Y Mey Ley tosía para aclararse la garganta, mientras revolvía la sopa donde nadaban legumbres y trozos de pescado.

– Pues resulta -empezaba- que la píldora estaba en manos de una diosa que la guardaba con celo. Por nada del mundo quería desprenderse de ella. Aunque el Rey Sol le rogó muchas veces que se la entregara, todo fue en vano. Un día, el rey tuvo una idea. Se fue a la Montaña de la Tortuga de Jade Blanco y allí levantó un hermoso castillo con un techo de cristal. Era tan magnífico y radiante que la diosa quiso poseerlo de inmediato. Así es que el Rey Sol se lo ofreció a cambio de la píldora. Ella aceptó, y el rey se la llevó para su casa muy contento…

– Te faltó que no podía tragársela enseguida -la interrumpió Pag Li.

– ¡Ah, sí! La diosa le recomendó que no se la tomara enseguida porque antes debía ayunar doce meses, pero la Reina Luna descubrió el escondite donde…

– ¡Ya se te volvió a olvidar! -la interrumpió el niño-. El rey había, salido y dejó la píldora escondida en el techo…

– Sí, sí, claro -dijo Mey Ley, añadiendo más especias al caldo-. La Reina Luna descubrió la píldora por casualidad. El Rey Sol había salido y, mientras ella vagaba por el palacio, observó una claridad que brotaba desde lo más alto. Era la píldora divina. Así fue como la descubrió y se…

– Primero se subió a un mueble.

– En efecto, trepó a un mueble porque el techo del palacio era muy alto. Y apenas se tragó la píldora empezó a flotar…

– Tuvo que agarrarse a las paredes para no chocar contra el techo -apuntó Pag Li, a quien le encantaba este detalle.

– Cuando su esposo regresó y preguntó por la píldora, ella abrió la ventana y escapó volando. El rey trató de perseguirla, pero ella voló y voló hasta llegar a la luna, que está llena de árboles de canela. De pronto, la reina empezó a toser y vomitó parte de la píldora, que se convirtió en un conejo muy blanco. Este conejo es el antepasado del yin, el espíritu de las mujeres.

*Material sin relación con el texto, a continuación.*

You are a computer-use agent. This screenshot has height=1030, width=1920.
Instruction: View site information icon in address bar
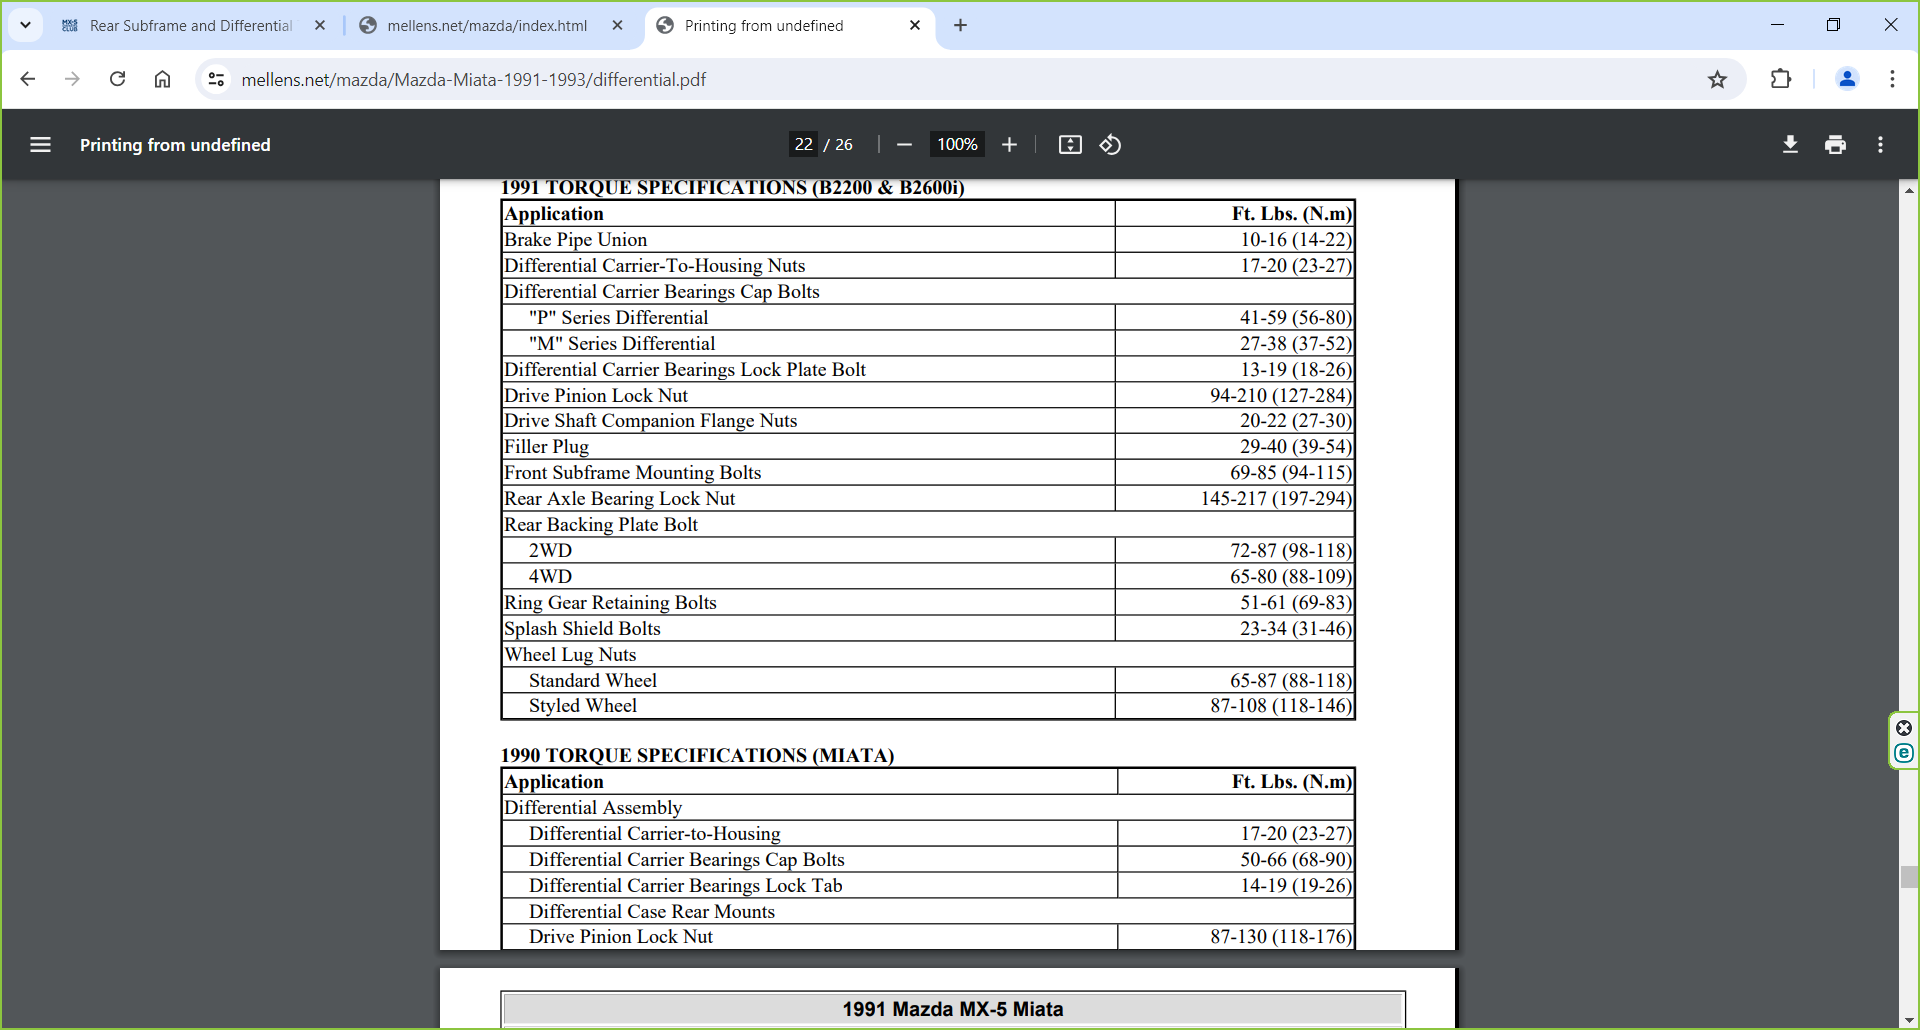(216, 80)
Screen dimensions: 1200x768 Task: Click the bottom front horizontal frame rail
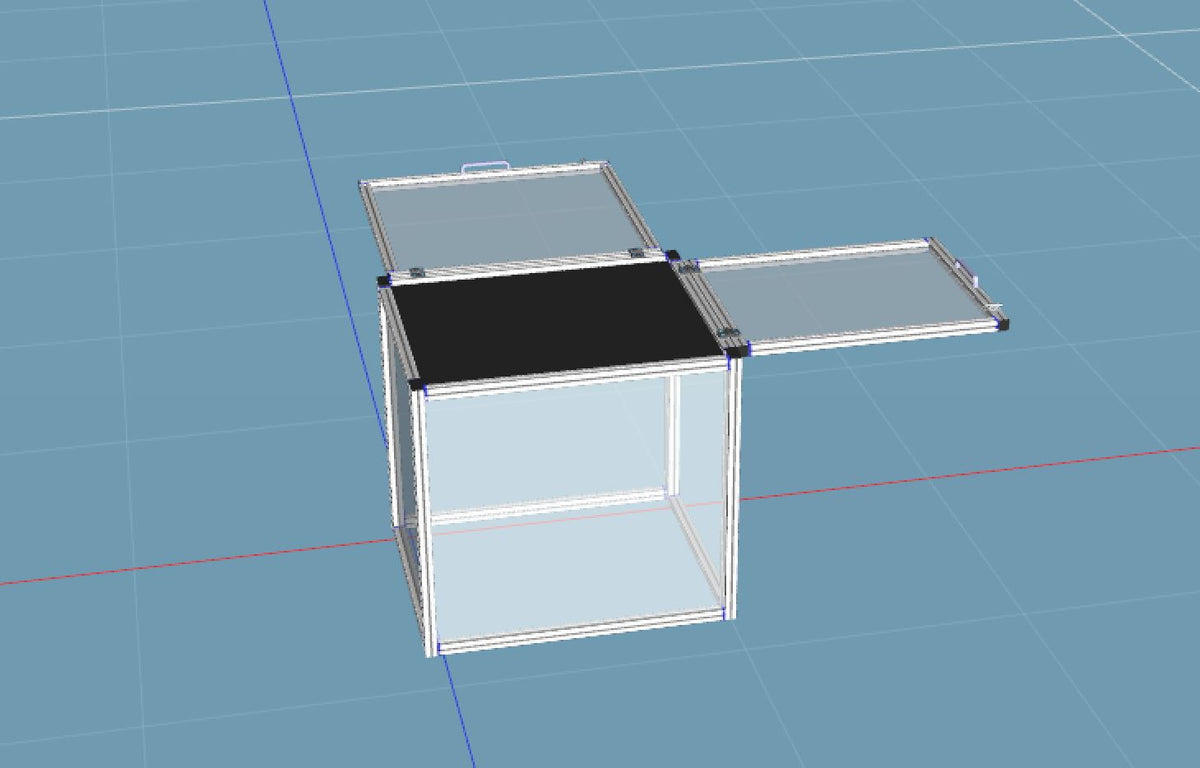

– Pero el Rey Sol estaba furioso -continuó Pag Li, demasiado emocionado para esperar por el resto del relato-, y juró que no descansaría hasta castigar a la reina. El Dios de los Inmortales, que todo lo oye, escuchó sus amenazas y se le apareció para ordenarle que la perdonara.

– Así fue. Y para tranquilizarlo le regaló el Palacio del Sol y un pastel mágico de zarzaparrilla. «Este pastel te protegerá del calor», le dijo. «Si no lo comes, morirás abrasado por el fuego del palacio.» Y por último, le dio un talismán lunar para que pudiera visitar a la reina.

– Pero ella no podría visitar al rey porque no tenía el pastel mágico para protegerse.

– Aja. Cuando la reina lo vio llegar, quiso huir; pero él la tomó de la mano y, para demostrarle que no le guardaba rencor, echó abajo algunos árboles de canela y con sus troncos olorosos construyó el Palacio del Inmenso Frío y lo adornó con piedras preciosas. Desde entonces, la Reina Luna vive en ese palacio y el Rey Sol la visita el día quince de cada mes. Así es como ocurre en los cielos la unión del yang con el yin.

– Y por eso la luna se pone toda redonda y brillante -gritaba Pag Li-. ¡Porque está tan contenta!

A la tarde siguiente, el niño corría de nuevo a la cocina, después de haberse pasado horas retozando entre los sembrados, para pedir otra narración que él recordaba mejor que la anciana.

Llegaron las lluvias, y Pag Li vio cómo se inundaban los campos. Su madre lo encerró en casa para que empezara a estudiar con un maestro que Weng le buscó. Ya no pudo salir a jugar con sus amigos. Pasaba largas horas entre papeles y con los dedos embarrados de tinta, mientras se afanaba por reproducir los complicados caracteres; pero se consolaba con la promesa de que algún día podría desentrañar por sí mismo las historias ocultas en los libros. Y aún tenía los relatos que Mey Ley seguía regalándole por las tardes, junto al fogón, cuando terminaba sus deberes.